Yang continued his contribution to the service sector when he edited the book, “Advances in Service Science: Proceedings of the 2018 INFORMS International Conference on Service Science.” The book contains cutting-edge research and development of service systems from top researchers in the field. Similarly, it highlights new technology across the fields of health care, logistics, transportation and public services.

At Penn State, Service Enterprise Engineering (SEE) 360 works to educate students on the demand for engineers in the service sectors. Engineers are praised for their ability to optimize service systems to work more efficiently. A SEE minor is available to students who wish to learn about the potential for data-driven innovation in service industries.
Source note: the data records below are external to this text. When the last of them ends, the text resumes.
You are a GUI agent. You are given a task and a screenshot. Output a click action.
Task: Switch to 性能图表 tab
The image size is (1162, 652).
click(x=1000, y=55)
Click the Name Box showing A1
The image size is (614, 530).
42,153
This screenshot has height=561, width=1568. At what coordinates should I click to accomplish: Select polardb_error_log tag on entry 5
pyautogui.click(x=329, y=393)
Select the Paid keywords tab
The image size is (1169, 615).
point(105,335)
As a SEE 360-supported faculty member, Yang teaches various classes on modeling, monitoring and controlling complex systems in the service industry. Yang emphasizes that this continuity, from modeling to control, is imperative to understanding such systems.

“Basically, it goes from design of experiments to engineering analytics, statistical modeling, to stochastic processes and also to the process optimization and control,” he said.
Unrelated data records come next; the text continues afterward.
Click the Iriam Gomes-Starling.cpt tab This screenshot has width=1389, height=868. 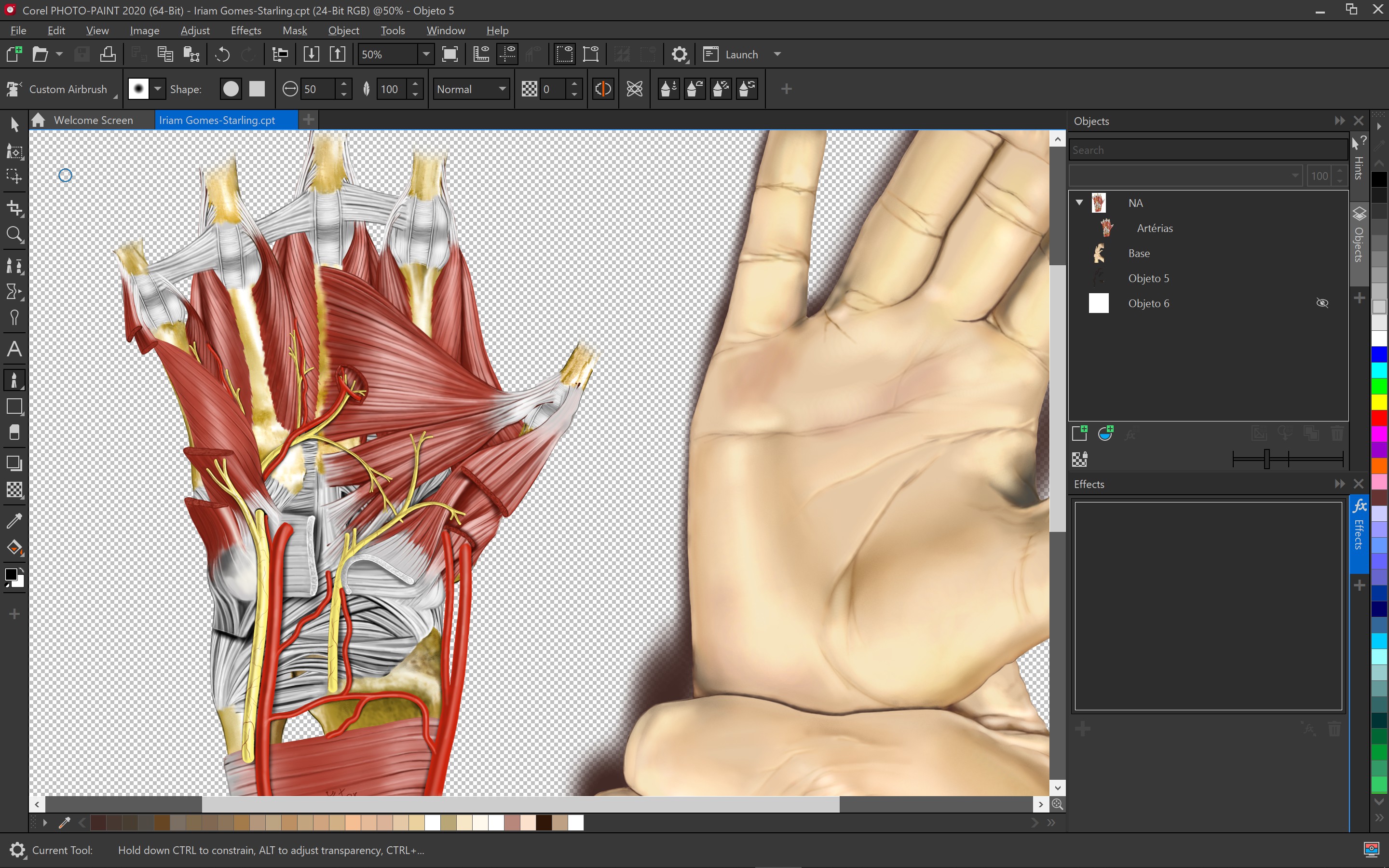217,120
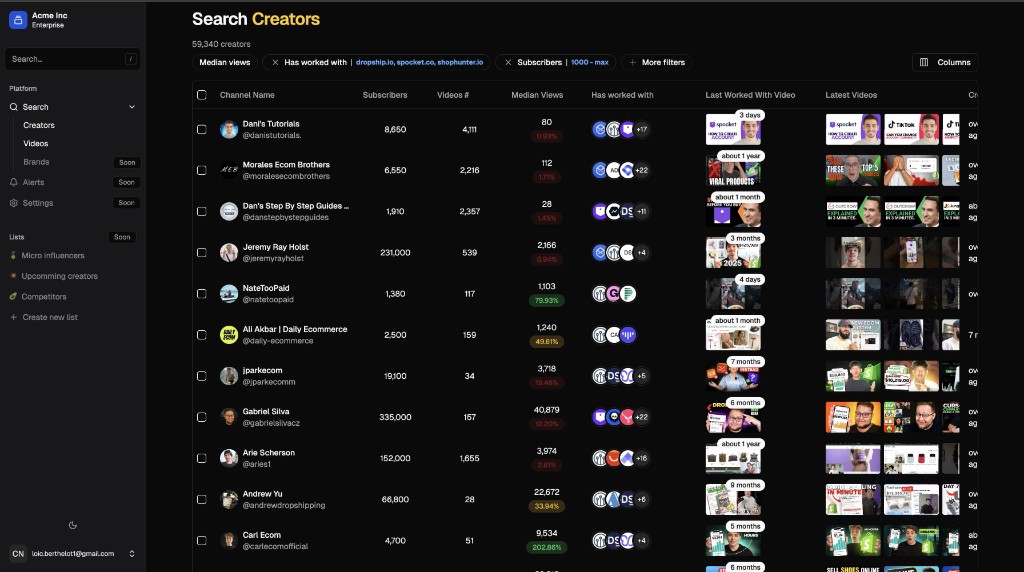
Task: Collapse the Search section chevron in sidebar
Action: (132, 107)
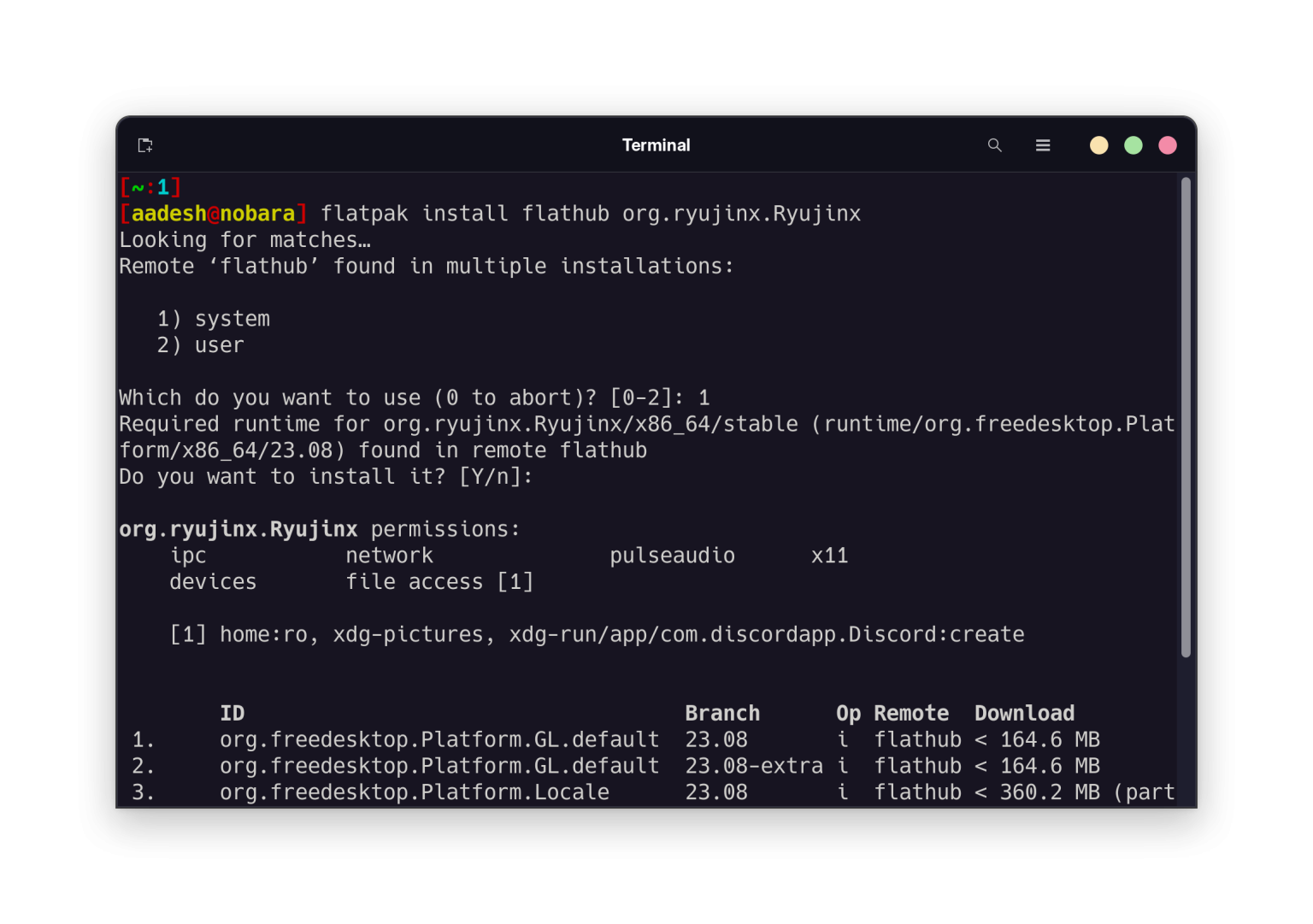
Task: Open a new terminal tab
Action: click(x=144, y=145)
With regard to system modeling, Yang teaches his students to design experiments with a statistical approach for optimal design.

“Optimal design of an experiment means you minimize the cost to run the experiments or minimize the human investment, human effort, to run the experiments, and any machinery costs to run the experiments,” he explained. “But you want to maximize the effectiveness of the experiments, to gain the knowledge from the experiments.”

Gaining knowledge from experiments is the end goal of all researchers. As experiments bring more and more data for researching complex systems, Yang also offers courses in data analytics.

“Statistics is more advanced than just to derive some statistics from data like a mean and average. Now you have to develop data-driven models to model the data and then use the model to guide the prediction, make the inference, and then guide the optimization of the system,” Yang said.

In addition, Yang teaches students to use informatics to better control systems. Researchers use informatics to pull useful information from a system to understand a system in a more robust manner. By fully understanding a system, researchers can account for any unpredictability, or stochasticity, in a system.

Many of Yang’s previous students have gone on to careers in teaching at other universities, a trend that he appreciates. Yang believes this is because industry and academics alike are realizing the advantages to be had from researching complex systems and big data.

“My Ph.D. students have become assistant professors after graduation from Penn State. They are now at Texas Tech, University of Texas Arlington, Oklahoma State; they are assistant professors. They are teaching this type of service and data related class,” he said. “So, the impact is not just here at Penn State, we’re graduating a lot of students from undergraduate class and from graduate class, and the impact of service science education also extend to other universities, too.”